On the table Tuesday night was whether the police commission would allow the department use of the Humvees, which were obtained through a program that returns military vehicles and equipment to police departments. The commissioners unanimously voted to do so.
Troxell told the commissioners a bit about the vehicles before they voted.
“They were never deployed, solely used for vehicle transport and personnel transport,” he said. “One has 4,100 miles on it, the other 6,400 miles on it. They’re basically in mint condition.”
Troxell said that the department’s Crown Victoria vehicles do not hold up well in inclimate weather and that the department needs 4x4 vehicles. He said when he found out about the program, he jumped on the opportunity because he thought it could benefit the town.
“We’re kind of on our own here, until people can get to us,” Troxell said, adding that in the case of another storm of Irene proportions in which a lot of trees fell down, with the Humvees, we could “drive over [a tree] if we had to.”
Troxell said his department’s recent requests for vehicles have been denied. The department had to use the Board of Education’s SUVs during the last storm — “an embarrassment to the town,” according to resident John Dembishack — so he jumped on the opportunity.
“The most important thing we do as a police department in this town is respond to emergencies,” he said. “I felt it was a good choice to bring both of [the Humvees] back.”
Chain of command
The Humvees ended up in Weston after Troxell got permission from the commission, by a vote of six to one, to obtain them last month. According to state statutes, the chief is bound to the commission when making these sorts of decisions.

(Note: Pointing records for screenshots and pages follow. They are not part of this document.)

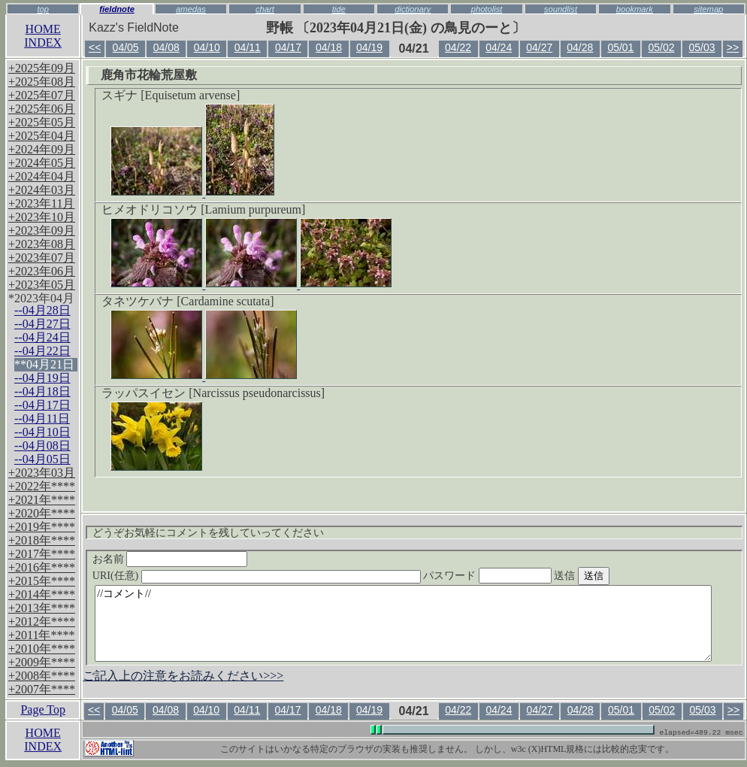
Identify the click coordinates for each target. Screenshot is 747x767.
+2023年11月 (41, 203)
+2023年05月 (41, 284)
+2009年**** (41, 662)
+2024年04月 (41, 176)
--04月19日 (42, 377)
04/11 (247, 47)
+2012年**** (41, 621)
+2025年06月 (41, 108)
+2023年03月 (41, 472)
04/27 (539, 47)
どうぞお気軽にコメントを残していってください (208, 532)
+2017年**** (41, 553)
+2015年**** (41, 580)
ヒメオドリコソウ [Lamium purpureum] (203, 209)
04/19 (369, 47)
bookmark (634, 9)
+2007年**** (41, 689)
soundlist (560, 9)
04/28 (580, 47)
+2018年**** (41, 540)
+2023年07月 (41, 257)
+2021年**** (41, 499)
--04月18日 (42, 391)
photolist (487, 9)
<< (95, 47)
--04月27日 (42, 323)
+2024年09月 (41, 149)
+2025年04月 (41, 135)
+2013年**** (41, 608)
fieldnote (117, 9)
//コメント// (403, 623)
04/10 (207, 47)
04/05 (126, 47)
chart (265, 9)
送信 (609, 575)
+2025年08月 (41, 81)
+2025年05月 (41, 122)
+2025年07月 (41, 95)
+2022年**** (41, 486)
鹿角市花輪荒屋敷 (149, 74)
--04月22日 (42, 350)
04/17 (288, 47)
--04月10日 (42, 432)
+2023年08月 (41, 244)
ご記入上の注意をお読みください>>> (183, 675)
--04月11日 (42, 418)
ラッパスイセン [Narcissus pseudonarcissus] (213, 393)
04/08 (166, 47)
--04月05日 (42, 459)
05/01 (620, 47)
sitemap (708, 9)
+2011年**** (41, 635)
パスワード (516, 575)
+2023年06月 (41, 271)
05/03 (702, 47)
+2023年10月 (41, 217)
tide (339, 9)
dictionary (413, 9)
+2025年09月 (41, 68)
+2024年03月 (41, 189)
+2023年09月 (41, 230)
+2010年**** (41, 648)
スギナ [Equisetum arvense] (170, 95)
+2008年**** (41, 675)
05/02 (661, 47)
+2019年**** (41, 526)
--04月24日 (42, 337)
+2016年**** (41, 567)
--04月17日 (42, 405)
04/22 (458, 47)
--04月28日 (42, 310)
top (43, 9)
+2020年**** (41, 513)
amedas (191, 9)
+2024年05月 (41, 162)
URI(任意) (271, 575)
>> (733, 47)
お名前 (170, 559)
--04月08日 (42, 445)
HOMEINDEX (43, 36)
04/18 (329, 47)
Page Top (42, 709)
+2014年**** (41, 594)
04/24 (498, 47)
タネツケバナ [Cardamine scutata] (187, 301)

But ambiguous language in the town’s charter and chief’s contract led to no one-hundred-percent clearly defined hierarchy of to whom the chief must answer. Weinstein, as first selectman, has authority over the chief regarding “significant” matters and felt as though she should have been kept in the loop regarding these vehicles.
So the confusion began.
“My opposition is that you guys had this discussion via email instead of having it at a meeting,” Weinstein said. “I should have been informed of any major purchases that impact the town.”
Troxell said the vehicles cost virtually nothing to the town and they will be fitted for the road with Weston Police decals, red and blue lights and a siren, all for free. The Humvees will cost the town $531 each per year to insure.
“To me it just made perfect sense,” he said.
Weinstein reiterated she felt as though because police cruisers are in the capital budget, she should have been in the conversation regarding the acquisition.
“This whole thing has become so much of a bigger deal than it should have been,” she said.
Commissioner Jess DiPasquale said that Troxell’s actions were legal and justified, and “to convolute it and make it look like something was done wrong is just inappropriate.”
“We acted totally within our powers to do this,” Commissioner Beth Gralnick said.